[OBJECTIVE]: Recast the material from the line containing "627x499 pixels." up to and including the line containing "Action: click(x=25, y=116)" as a JSON list of strings, one string per line, with blank lines left out. Leave the pictures out of your answer.

[TASK DATA]:
* begin *

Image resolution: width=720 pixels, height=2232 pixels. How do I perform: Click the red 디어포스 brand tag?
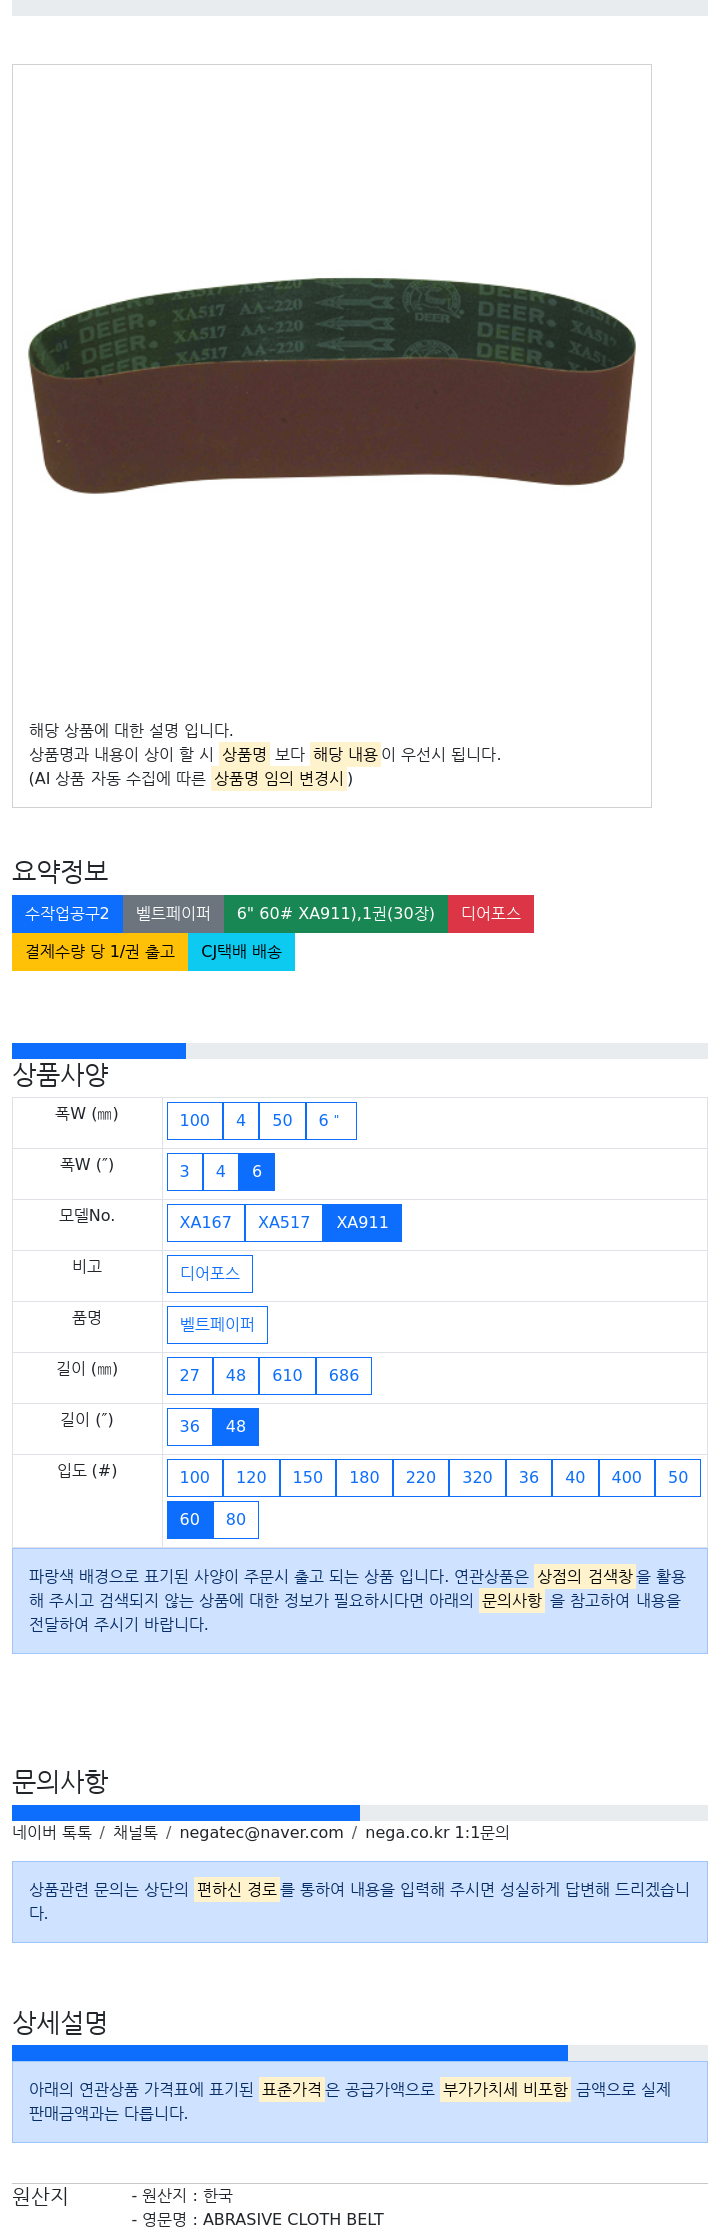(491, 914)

* end *
* begin *

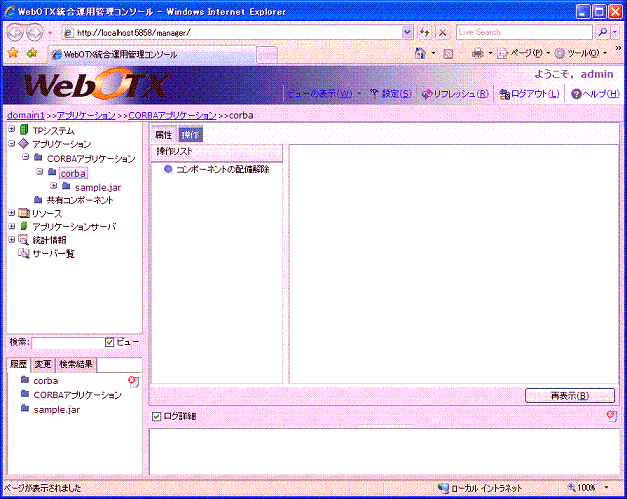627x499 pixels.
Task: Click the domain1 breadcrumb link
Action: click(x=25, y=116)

* end *
* begin *

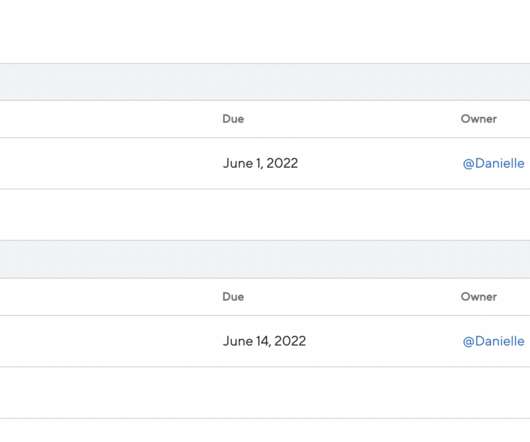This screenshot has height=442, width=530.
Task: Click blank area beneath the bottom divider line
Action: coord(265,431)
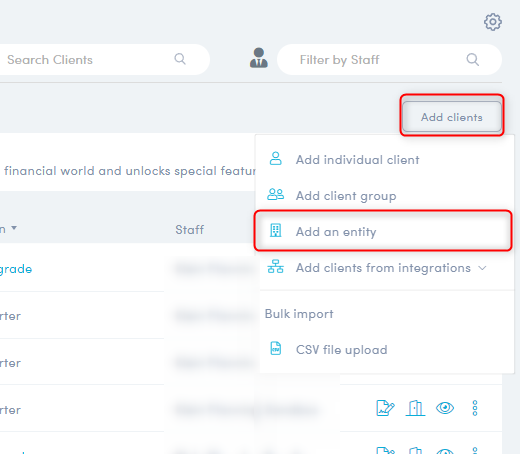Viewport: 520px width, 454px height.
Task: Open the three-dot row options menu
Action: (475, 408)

* end *

[EXERCISE OUTPUT]:
[
  "627x499 pixels.",
  "Task: Click the domain1 breadcrumb link",
  "Action: click(x=25, y=116)"
]